D’autre part, le précipité gélatineux n’apparaissait que quand l’eau de mer était mélangée avec un grand excès d’alcool. En réduisant l’alcool employé à deux fois le volume de l’eau de mer, on voyait cette gelée prendre en très peu de temps une figure cristalline et se transformer en aiguilles offrant la forme caractéristique du sulfate de chaux, résultat pleinement confirmé par l’analyse.

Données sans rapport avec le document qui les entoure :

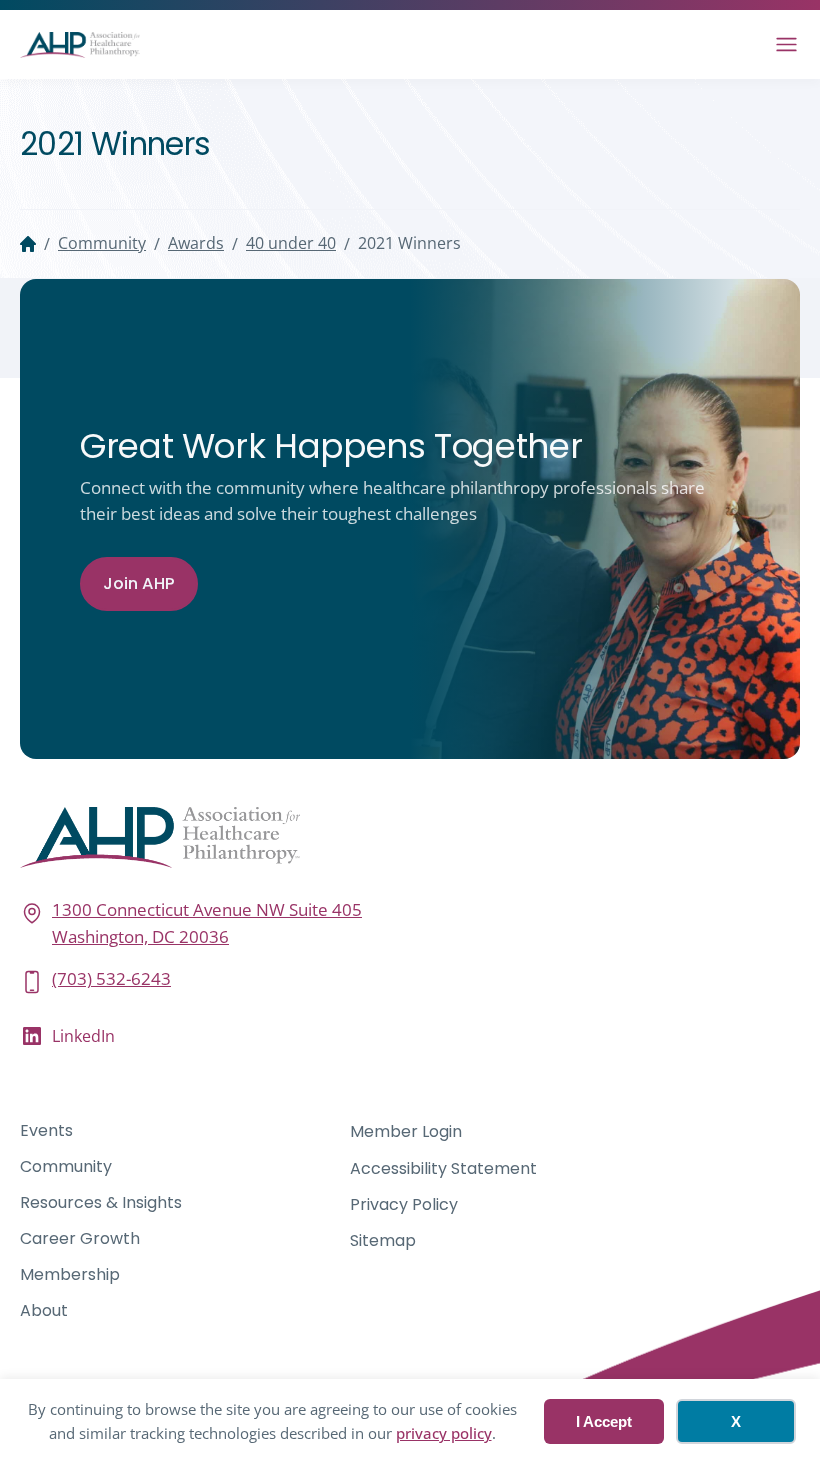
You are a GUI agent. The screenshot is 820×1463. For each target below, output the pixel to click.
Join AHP (139, 583)
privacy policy (444, 1433)
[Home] (28, 244)
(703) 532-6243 (111, 978)
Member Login (406, 1131)
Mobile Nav (786, 44)
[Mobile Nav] (786, 44)
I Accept (604, 1421)
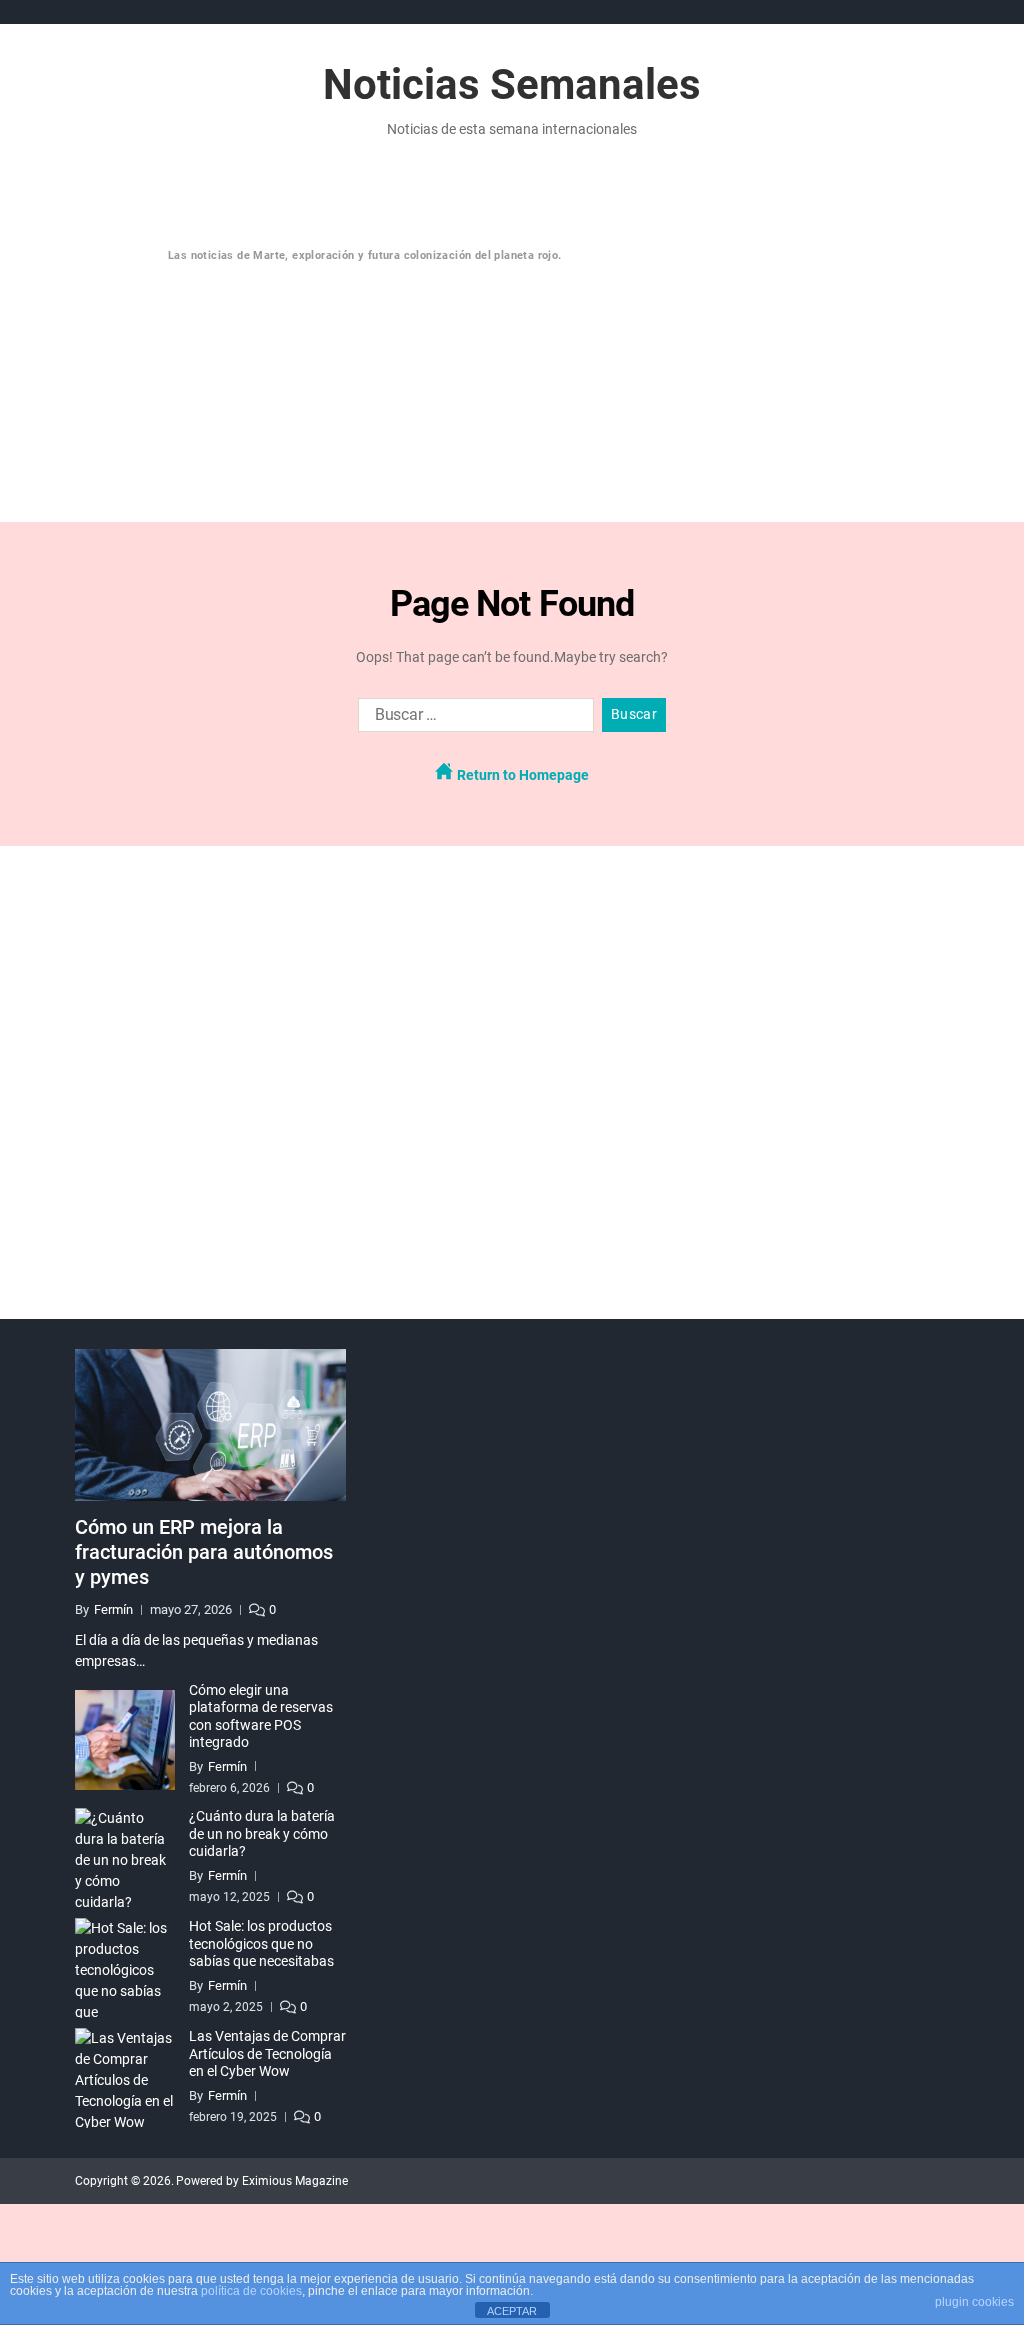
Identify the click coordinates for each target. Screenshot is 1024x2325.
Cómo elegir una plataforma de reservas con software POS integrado (261, 1716)
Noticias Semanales (512, 85)
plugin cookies (974, 2302)
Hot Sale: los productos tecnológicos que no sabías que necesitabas (261, 1943)
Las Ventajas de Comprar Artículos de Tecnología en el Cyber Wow (267, 2053)
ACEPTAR (512, 2311)
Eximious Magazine (295, 2181)
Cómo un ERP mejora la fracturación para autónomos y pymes (204, 1552)
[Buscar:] (472, 719)
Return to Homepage (521, 775)
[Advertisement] (549, 346)
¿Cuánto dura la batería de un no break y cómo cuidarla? (262, 1833)
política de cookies (251, 2291)
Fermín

En lessivant la vase du fond avec de l’eau distillée, ou en l’employant de suite après son arrivée au jour avec la drague, on n’observait aucune coloration par l’iode ou le carmin ; et toujours la matière gélatineuse, susceptible de se colorer sous l’influence de ces dissolutions, disparaissait des échantillons de vase conservés dans l’esprit de vin, lorsque ces derniers avaient été lavés à l’eau distillée.

Enfin, dans aucun cas, il n’était possible de constater la présence de matière albumineuse libre.

Tels sont, simplement traduits des rapports préliminaires de MM. Buchanan et Murray, publiés par la Société royale de Londres, les résultats de cette intéressante et consciencieuse étude, à laquelle aucun parti pris n’avait présidé.

Ainsi le fameux Bathybius descend au rang d’un vulgaire précipité minéral, résultant de ce que le sulfate de chaux, toujours contenu dans l’eau de mer, devient partiellement insoluble en présence d’un excès d’alcool ; et suivant la quantité d’alcool employée, on peut l’obtenir, soit à l’état gélatineux, soit à l’état cristallin.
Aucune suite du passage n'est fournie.